Tampa even has a challenge for those currently WFH: Put a timer on for every hour and when it goes off, do 10 squats, 10 glute bridges, and 10 bent over rows. Ochiai also recommends standing up whenever you can (or creating your own standing desk) and doing some extra core work. Try doing 30-second plank holds throughout the day or moves like superman and bird dog.
6. Have fun with it.
No matter what type of work out you do, both experts agree it’s most important to have fun with it and enjoy the movement.

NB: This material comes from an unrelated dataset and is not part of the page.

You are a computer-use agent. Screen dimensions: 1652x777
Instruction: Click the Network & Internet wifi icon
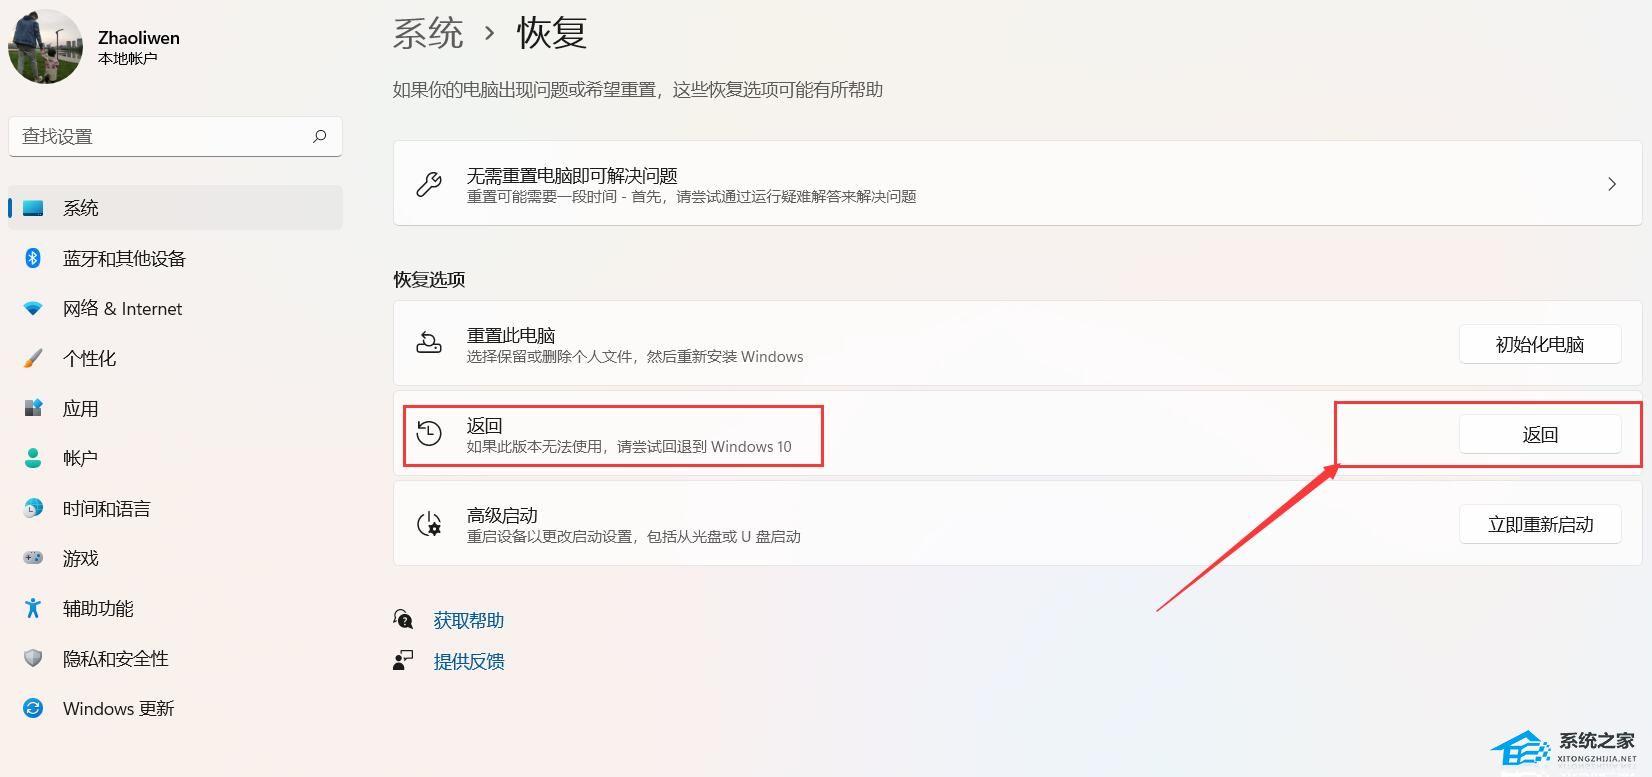click(33, 308)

Tampa also suggests finding an online community or a group class to do. “It’s so nice to have a group of people who can support you and lift your spirits up,” she says.
Also, know that the benefits of exercise of any type outweigh the risks. “Exercising and keeping it up or starting a slow, gradual progression of exercise is crucial as the cardio benefits far outweigh risk of injury,” Ochiai says. “Keeping ourselves healthy is something we can do along with social distancing in order to get through this.”